Четверо из бывших белобилетников оказались особенно упорны в своих просьбах и жалобах, потому что все они были не только земляки, а даже с одного хутора и держались очень плотно, спаянной кучкой. Двое из них были двоюродные братья — Воловики, двое других, один — Бороздна, другой — Черногуз, приходились им шуряками. Друг друга они называли по именам: Петро, Микита, Савелий, Гордей. Народ все рослый, плечистый, бородатый, пожилой, — каждому за сорок, — попали они по дружной своей просьбе в один взвод и в одно отделение, как до этого тем же путем назначены были в один полк и в одну роту.
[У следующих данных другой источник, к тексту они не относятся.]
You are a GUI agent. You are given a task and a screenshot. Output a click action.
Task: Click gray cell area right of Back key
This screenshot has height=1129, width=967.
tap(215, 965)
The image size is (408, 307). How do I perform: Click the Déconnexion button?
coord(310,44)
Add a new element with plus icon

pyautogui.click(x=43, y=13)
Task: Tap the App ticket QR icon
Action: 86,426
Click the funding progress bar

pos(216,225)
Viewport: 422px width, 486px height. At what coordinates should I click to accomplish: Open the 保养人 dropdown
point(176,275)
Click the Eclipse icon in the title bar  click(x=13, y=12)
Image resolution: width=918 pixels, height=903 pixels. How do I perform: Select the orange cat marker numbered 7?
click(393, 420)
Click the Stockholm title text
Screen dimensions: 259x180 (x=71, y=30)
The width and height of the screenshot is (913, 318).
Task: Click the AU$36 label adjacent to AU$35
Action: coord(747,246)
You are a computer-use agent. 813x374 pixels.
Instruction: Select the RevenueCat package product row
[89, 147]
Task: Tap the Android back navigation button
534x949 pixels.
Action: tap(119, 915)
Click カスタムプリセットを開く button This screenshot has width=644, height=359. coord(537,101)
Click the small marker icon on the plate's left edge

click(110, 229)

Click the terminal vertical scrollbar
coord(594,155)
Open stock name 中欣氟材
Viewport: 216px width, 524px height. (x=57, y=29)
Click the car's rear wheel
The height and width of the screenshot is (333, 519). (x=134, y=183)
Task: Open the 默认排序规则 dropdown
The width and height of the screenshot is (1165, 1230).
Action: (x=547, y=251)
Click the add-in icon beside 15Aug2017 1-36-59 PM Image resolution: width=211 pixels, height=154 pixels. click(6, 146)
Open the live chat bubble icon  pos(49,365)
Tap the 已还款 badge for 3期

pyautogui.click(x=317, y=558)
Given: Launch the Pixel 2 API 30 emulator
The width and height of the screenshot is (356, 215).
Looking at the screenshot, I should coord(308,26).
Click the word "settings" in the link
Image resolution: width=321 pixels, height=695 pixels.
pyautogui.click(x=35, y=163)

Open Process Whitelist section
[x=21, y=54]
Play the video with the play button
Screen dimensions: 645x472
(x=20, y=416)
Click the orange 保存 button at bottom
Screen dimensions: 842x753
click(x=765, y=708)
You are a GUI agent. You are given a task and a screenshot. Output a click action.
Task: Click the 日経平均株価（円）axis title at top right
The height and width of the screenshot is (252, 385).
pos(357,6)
Нашлись в полку из пополнения и такие, кто жил с ними по соседству в Екатеринославщине, вблизи Днепра; те называли их четверых «бабьюками», потому что хутор их имел прозванье «Бабы», занесенное даже и в строгие казенные бумаги.
Глава двадцать четвертая
Хутор назывался «Бабы», а хуторяне звались «бабьюки».
«Бабы» — это очень просто вышло. Был казак Воловик с женой — три сына, семь дочерей; сыновей женили, — всех баб стало одиннадцать, мужиков четверо.
Кто ни ехал мимо — у ворот бабы, у колодца бабы, на дворе бабы, в огороде бабы, везде бабы, а хата одна, — и на всех кольях тына всегда что-нибудь бабье сушилось, проветривалось, торчало: красные юбки, белые плахты, головные платки, печные горшки, молочные крынки… и куда ни сунь глаз по хутору, — везде бабий обиход; даже скирды на гумне поставлены были не совсем по-мужицки — не высоки и не круглы, а так, как бабе сподручнее, и это издали еще различал привыкший с одного взгляда обшаривать все горизонты приметливый степной взгляд.
Весной много было в огороде маку и высокой рожи; летом — бархатцев, от которых такой запах, что и не хочешь — чихнешь; осенью георгин и «дубков», как называют украинцы хризантемы.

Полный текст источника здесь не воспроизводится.